Yesterday, the exporters of non-oil commodities sold nearly 212 million euros at NIMA system, the local name for the Integrated Forex Deals System launched by the government after it unified the USD Forex rate in April, Tasnim news agency reported on September 10.
In fact, they hit a record in one day by offering their foreign currency earnings to the digital system. Previously, the exporters, on average, used to sell only 70 million euros at NIMA on a daily basis.
This came after the Iranian president threatened “opportunist” exporters, calling on them to sell their earnings or face the consequences.
The US dollar jumped to as much as 129,000 rials in the open market in the Iranian capital city of Tehran on Monday.
According to reports by Iranian media outlets, a US dollar and the euro, respectively, traded for 135,000 and 158,000 rials in the open market as of Monday afternoon.
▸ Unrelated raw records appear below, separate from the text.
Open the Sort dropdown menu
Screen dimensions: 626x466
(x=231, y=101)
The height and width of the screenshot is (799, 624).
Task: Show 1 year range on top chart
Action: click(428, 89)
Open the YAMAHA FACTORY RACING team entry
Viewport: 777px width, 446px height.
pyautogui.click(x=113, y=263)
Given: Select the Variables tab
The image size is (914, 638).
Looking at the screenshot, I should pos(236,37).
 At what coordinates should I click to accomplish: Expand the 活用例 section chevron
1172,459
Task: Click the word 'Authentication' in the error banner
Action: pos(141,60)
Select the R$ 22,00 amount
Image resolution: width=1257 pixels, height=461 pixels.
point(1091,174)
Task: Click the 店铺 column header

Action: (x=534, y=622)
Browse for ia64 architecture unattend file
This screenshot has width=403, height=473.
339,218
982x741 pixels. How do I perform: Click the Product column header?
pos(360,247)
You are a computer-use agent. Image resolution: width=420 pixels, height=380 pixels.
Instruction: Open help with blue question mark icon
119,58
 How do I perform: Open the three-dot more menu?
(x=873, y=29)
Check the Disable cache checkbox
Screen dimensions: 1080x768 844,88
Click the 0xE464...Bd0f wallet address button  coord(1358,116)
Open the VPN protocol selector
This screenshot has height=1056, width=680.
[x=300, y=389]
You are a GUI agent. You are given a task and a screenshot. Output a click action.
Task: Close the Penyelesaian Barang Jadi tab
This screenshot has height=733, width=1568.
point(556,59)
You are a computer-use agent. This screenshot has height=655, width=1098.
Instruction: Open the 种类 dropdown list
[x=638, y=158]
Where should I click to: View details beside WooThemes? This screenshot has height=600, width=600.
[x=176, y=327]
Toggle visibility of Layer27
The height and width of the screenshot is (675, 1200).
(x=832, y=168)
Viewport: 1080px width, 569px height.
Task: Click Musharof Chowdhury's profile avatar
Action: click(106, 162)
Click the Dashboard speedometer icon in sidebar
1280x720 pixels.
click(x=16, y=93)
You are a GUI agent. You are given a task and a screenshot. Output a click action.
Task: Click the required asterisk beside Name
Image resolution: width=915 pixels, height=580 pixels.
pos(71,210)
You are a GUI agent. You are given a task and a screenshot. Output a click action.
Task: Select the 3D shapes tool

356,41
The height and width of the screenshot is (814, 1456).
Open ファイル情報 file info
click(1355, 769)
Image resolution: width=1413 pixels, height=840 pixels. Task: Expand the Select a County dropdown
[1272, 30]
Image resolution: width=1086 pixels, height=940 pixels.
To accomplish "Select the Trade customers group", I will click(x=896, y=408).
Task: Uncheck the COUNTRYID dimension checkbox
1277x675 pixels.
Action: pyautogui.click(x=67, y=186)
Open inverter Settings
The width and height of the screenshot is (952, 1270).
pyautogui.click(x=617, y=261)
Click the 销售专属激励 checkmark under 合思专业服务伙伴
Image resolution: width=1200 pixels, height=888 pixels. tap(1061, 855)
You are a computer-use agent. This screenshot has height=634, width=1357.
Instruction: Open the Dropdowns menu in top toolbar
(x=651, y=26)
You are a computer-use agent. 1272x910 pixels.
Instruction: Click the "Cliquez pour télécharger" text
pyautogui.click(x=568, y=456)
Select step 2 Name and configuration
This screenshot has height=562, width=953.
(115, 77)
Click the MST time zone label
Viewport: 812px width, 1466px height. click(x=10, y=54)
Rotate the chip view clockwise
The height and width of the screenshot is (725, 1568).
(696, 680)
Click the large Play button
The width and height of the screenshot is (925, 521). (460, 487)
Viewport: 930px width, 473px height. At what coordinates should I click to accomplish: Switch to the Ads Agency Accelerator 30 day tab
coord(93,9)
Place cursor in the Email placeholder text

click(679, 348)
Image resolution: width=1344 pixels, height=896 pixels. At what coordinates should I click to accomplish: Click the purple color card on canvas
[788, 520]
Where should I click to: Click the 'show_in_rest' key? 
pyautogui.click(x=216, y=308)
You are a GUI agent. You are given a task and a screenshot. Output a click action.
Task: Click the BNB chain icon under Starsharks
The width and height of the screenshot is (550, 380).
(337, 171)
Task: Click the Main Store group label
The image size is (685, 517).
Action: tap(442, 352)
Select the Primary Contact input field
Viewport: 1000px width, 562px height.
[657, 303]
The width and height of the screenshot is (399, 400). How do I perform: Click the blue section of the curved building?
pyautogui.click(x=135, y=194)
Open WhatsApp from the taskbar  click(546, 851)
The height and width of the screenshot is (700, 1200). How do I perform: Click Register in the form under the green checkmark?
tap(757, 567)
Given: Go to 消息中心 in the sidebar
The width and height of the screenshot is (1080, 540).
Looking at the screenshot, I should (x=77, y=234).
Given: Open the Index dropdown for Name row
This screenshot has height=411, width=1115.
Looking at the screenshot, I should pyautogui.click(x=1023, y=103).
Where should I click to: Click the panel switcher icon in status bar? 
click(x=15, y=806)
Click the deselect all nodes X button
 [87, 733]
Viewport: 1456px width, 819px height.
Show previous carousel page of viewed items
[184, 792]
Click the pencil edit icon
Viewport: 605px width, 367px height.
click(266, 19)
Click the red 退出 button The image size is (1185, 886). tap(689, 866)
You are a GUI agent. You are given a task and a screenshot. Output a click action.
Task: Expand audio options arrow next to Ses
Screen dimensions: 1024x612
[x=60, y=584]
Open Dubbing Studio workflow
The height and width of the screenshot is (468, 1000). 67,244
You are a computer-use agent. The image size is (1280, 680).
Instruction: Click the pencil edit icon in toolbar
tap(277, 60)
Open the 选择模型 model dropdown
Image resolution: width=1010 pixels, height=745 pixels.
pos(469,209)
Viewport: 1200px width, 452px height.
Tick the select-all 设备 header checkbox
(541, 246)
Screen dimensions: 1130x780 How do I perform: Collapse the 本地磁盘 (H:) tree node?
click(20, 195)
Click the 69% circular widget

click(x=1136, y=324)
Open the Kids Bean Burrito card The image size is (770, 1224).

A US dollar was worth 36,000 rials in mid-September last year.
One of the main reasons behind the recent fluctuations in Iran’s foreign exchange market is due to US President Donald Trump’s withdrawal from the 2015 nuclear deal between Tehran and world powers in May and the re-imposition of new sanctions.
The Trump administration has warned of consequences for countries including European allies that co-signed the nuclear accord, that do not respect the new sanctions.
On concerns over a return of sanctions, the rial plunged to an all-time low on April 9. In an attempt to stop the fall, the administration of President Hassan Rouhani held an emergency meeting and decided to unify the country’s official and open market exchange rates.
Following the meeting, the government announced the price of the dollar would be 42,000 rials in both markets, and for all business activities. After the protective policy by the government failed to control the prices in the market, the government launched a secondary currency market.
The market again failed to help the government and the administration decided to introduce a new chief for the country’s central bank.
Abdonasser Hemati, the new head, made some changes and allowed licensed exchange offices to buy and sell US dollars and announced that trading the US dollars was no longer considered smuggling.